▶ **ACTIVITY**
No pictures go into the copy. Write out exactly the lines below from the one containing "Given: Click the 25 y-axis value label" through the one containing "Task: Open the Got feedback dialog".

Stored records:
--------------------

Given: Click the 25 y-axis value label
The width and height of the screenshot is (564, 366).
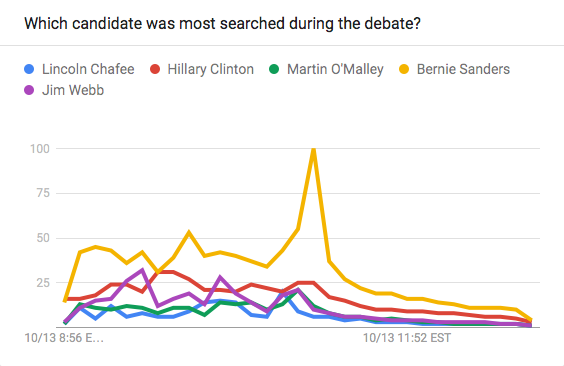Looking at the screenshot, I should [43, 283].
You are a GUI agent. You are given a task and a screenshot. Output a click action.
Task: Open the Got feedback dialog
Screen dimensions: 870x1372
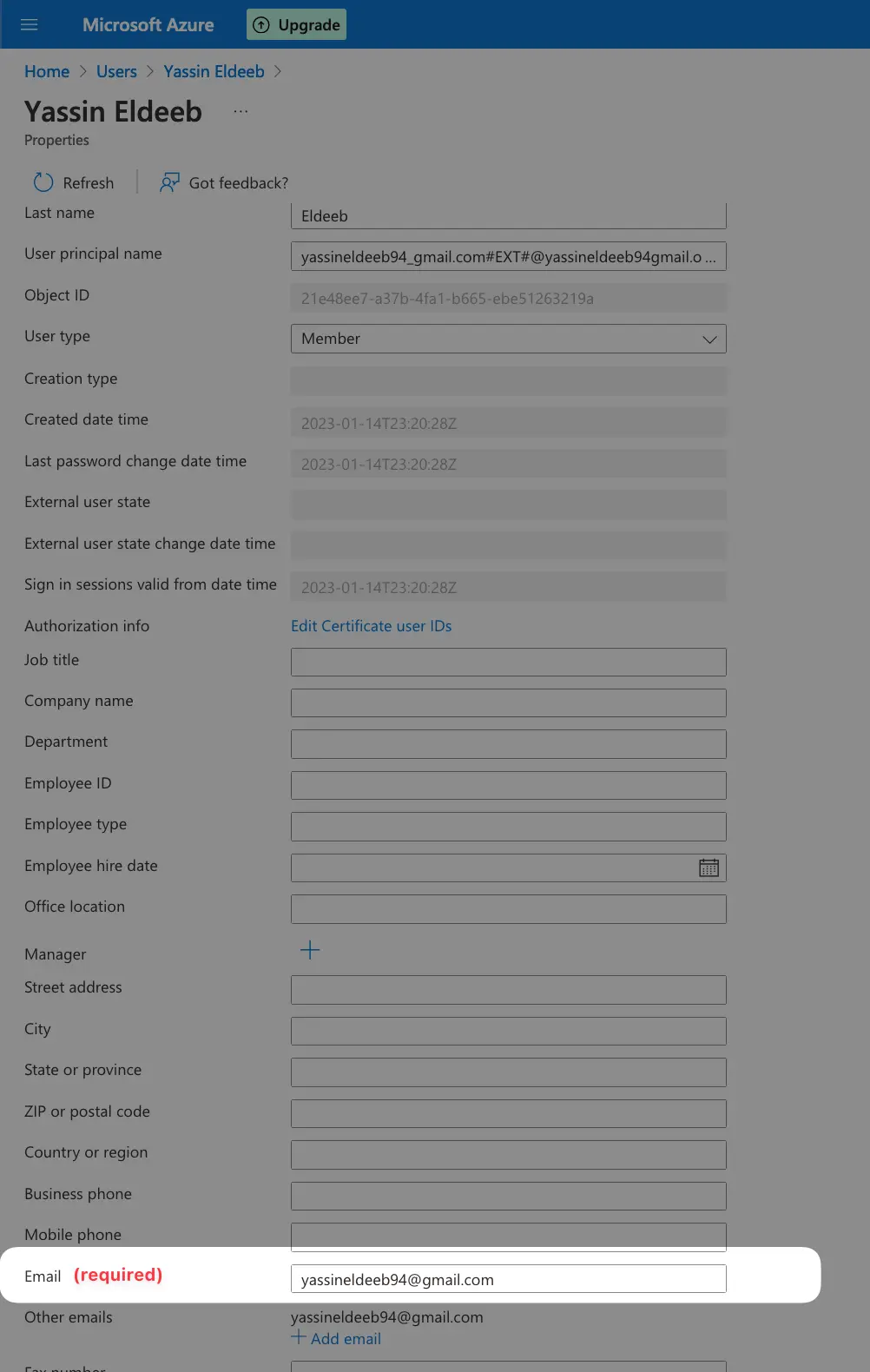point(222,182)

--------------------

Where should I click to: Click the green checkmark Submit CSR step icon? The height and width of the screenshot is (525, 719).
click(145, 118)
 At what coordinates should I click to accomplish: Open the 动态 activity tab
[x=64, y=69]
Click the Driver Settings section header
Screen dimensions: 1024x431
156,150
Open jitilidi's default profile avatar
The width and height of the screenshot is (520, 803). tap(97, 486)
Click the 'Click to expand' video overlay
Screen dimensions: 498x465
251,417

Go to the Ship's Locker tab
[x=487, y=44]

--------------------

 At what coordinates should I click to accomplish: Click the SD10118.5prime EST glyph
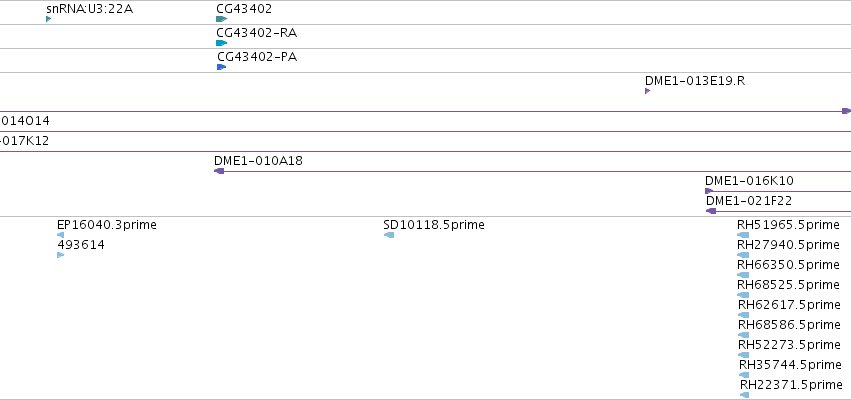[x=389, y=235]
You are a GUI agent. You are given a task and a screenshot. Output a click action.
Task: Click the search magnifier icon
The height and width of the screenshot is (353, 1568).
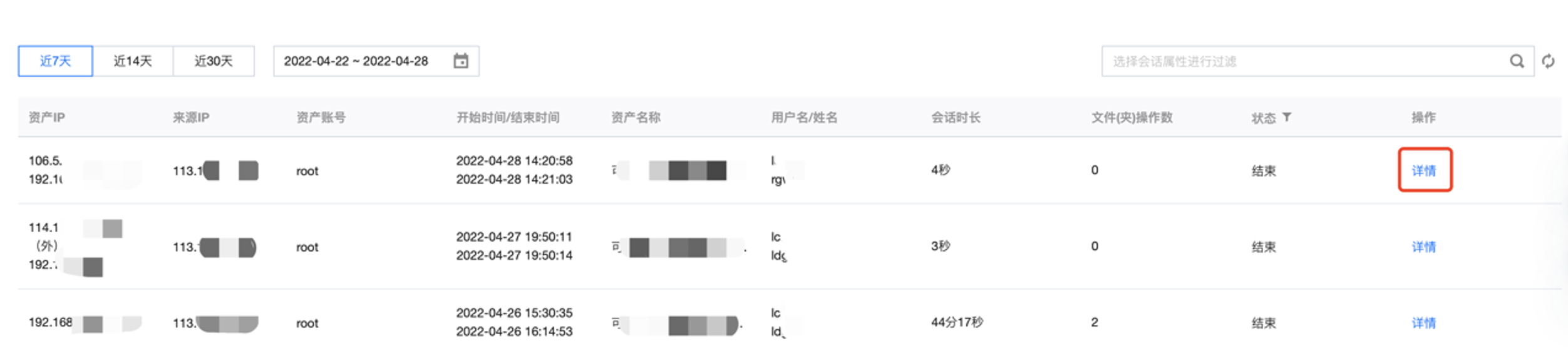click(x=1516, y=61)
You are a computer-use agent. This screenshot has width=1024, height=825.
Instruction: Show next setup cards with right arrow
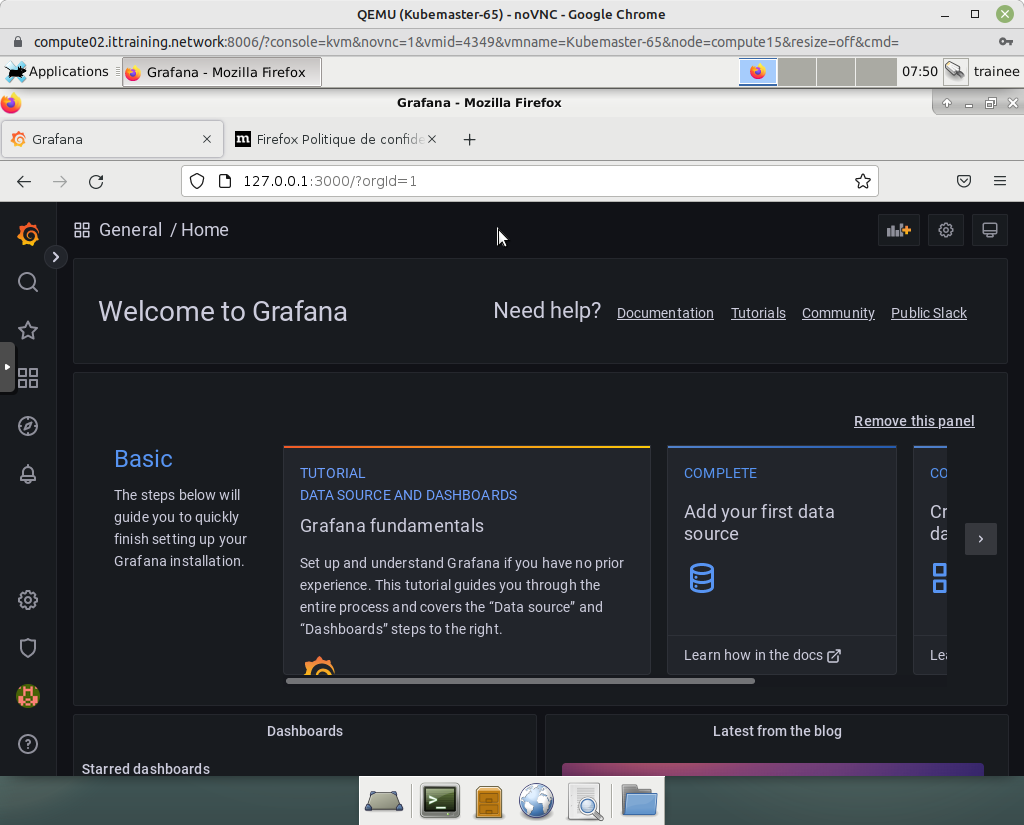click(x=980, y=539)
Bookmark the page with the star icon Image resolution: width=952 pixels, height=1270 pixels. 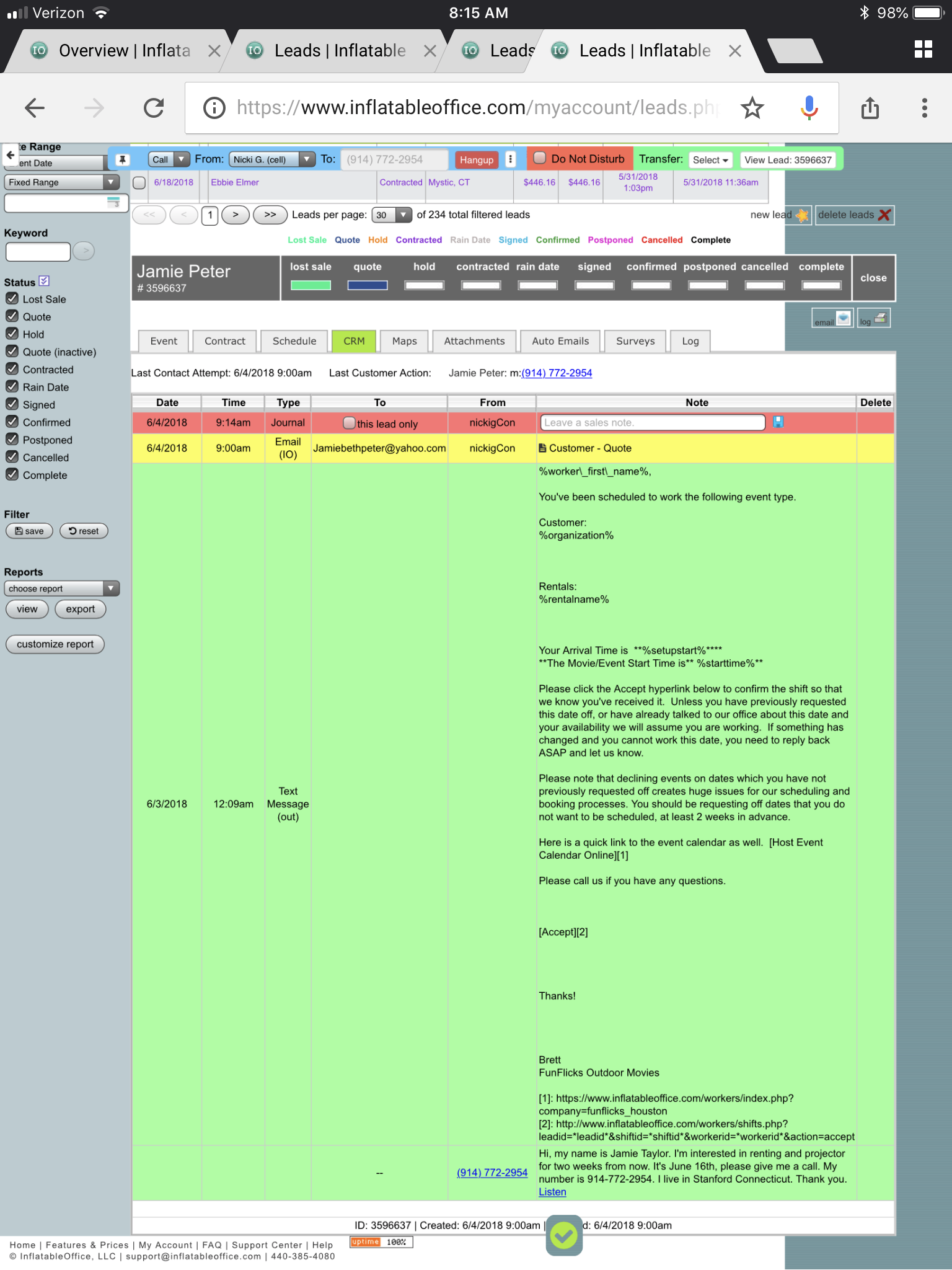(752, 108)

--------------------

▶ **OUTPUT FOR THIS EXERCISE**
Given: Click the 25 y-axis value label
The width and height of the screenshot is (564, 366).
Looking at the screenshot, I should [43, 283].
You are a GUI agent. You are given a task and a screenshot. Output a click action.
Task: Open the Got feedback dialog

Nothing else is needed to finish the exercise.